PROVIDED DATA —
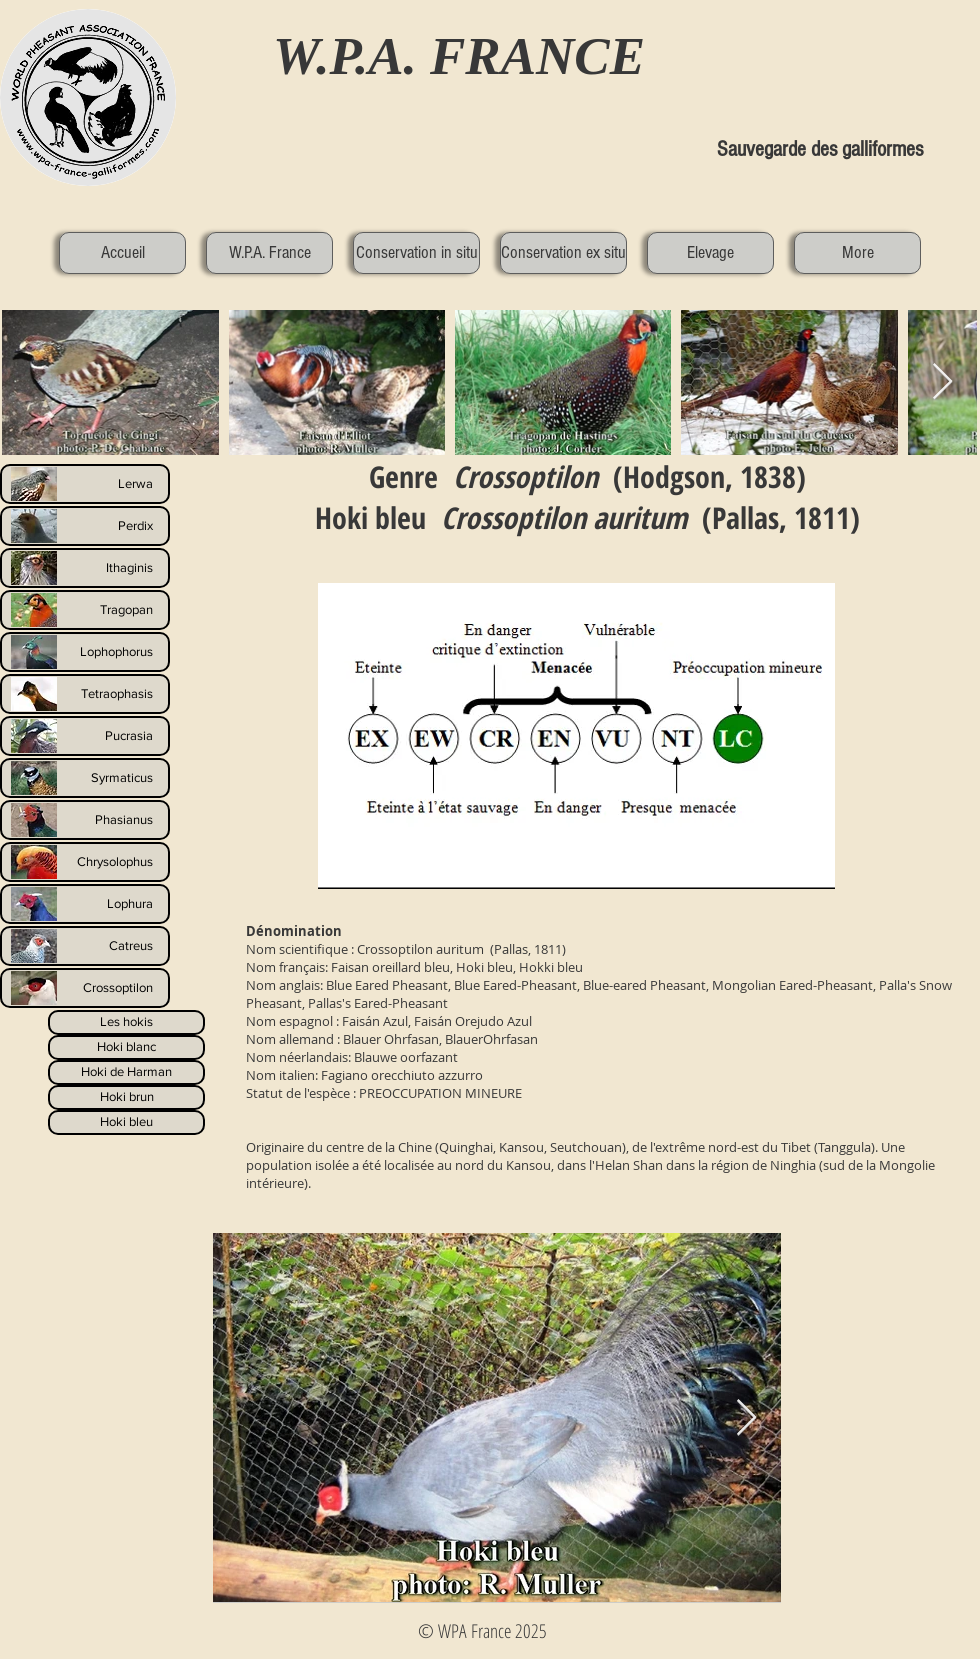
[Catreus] (85, 946)
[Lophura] (85, 904)
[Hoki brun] (126, 1097)
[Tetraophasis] (85, 694)
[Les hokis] (126, 1022)
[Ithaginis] (85, 568)
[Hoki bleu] (126, 1122)
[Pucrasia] (85, 736)
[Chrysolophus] (85, 862)
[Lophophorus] (85, 652)
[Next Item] (746, 1418)
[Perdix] (85, 526)
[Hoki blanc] (126, 1047)
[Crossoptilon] (85, 988)
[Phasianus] (85, 820)
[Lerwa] (85, 484)
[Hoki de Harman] (126, 1072)
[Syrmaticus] (85, 778)
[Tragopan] (85, 610)
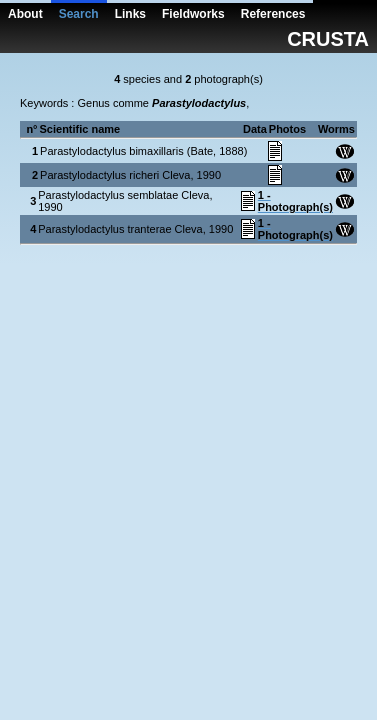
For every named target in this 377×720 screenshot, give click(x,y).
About (25, 14)
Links (130, 14)
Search (79, 14)
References (273, 14)
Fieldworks (193, 14)
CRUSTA (328, 39)
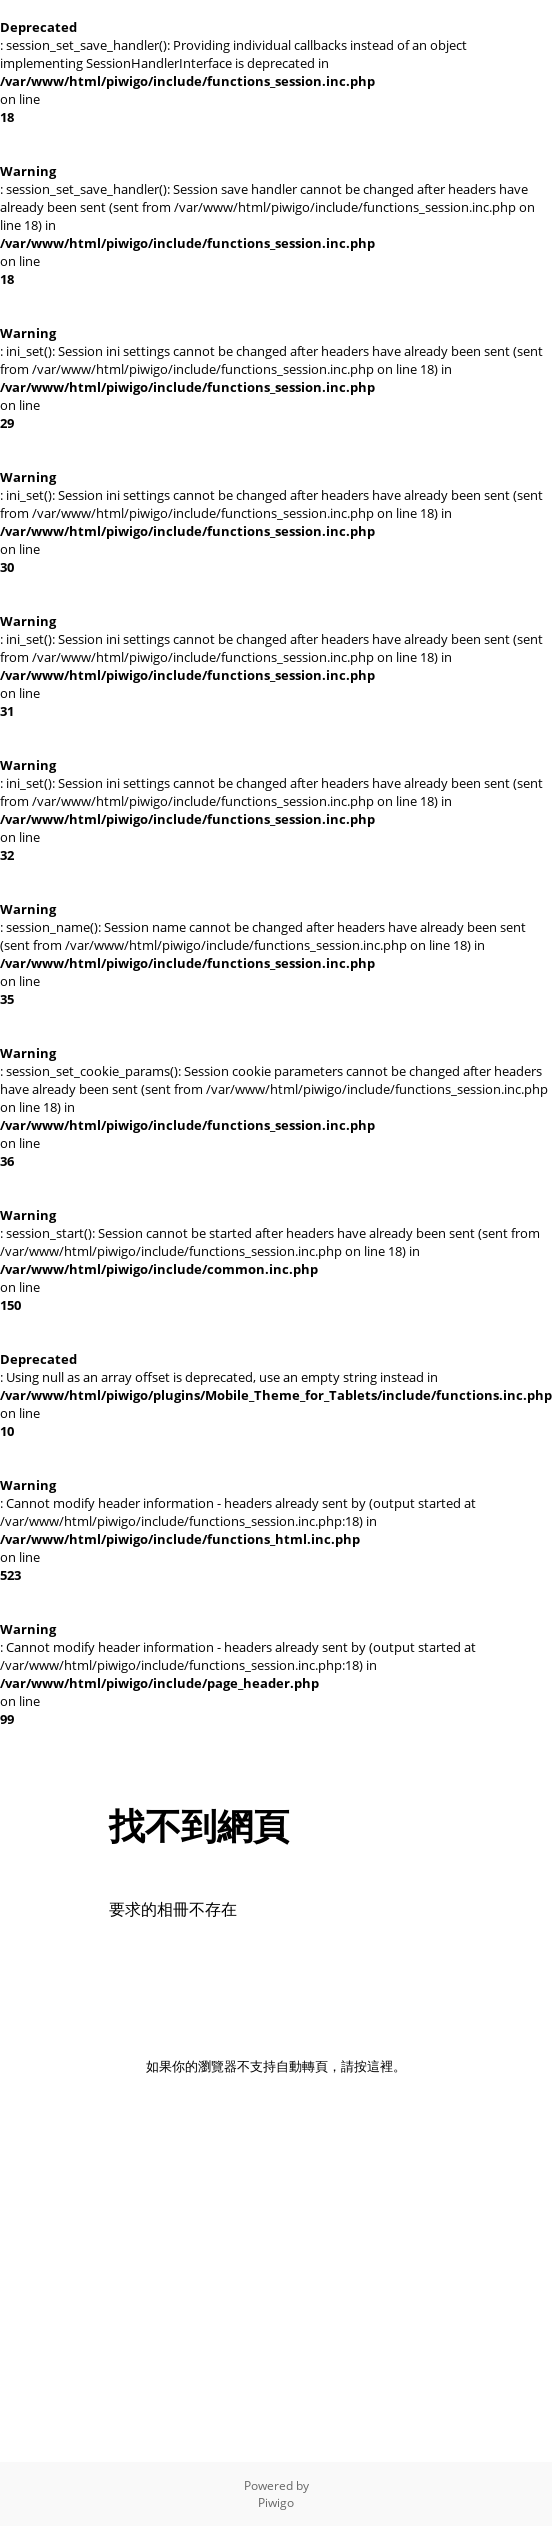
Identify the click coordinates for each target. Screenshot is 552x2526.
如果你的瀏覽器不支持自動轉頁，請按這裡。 (276, 2066)
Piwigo (276, 2502)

EXERCISE AIM — Return each line of the records that contains the word "target".

FULL RESPONSE —
For every named target in this 377×720 screenshot, give click(x,y).
Identify the click coordinates for each target. Screenshot is 552x2526.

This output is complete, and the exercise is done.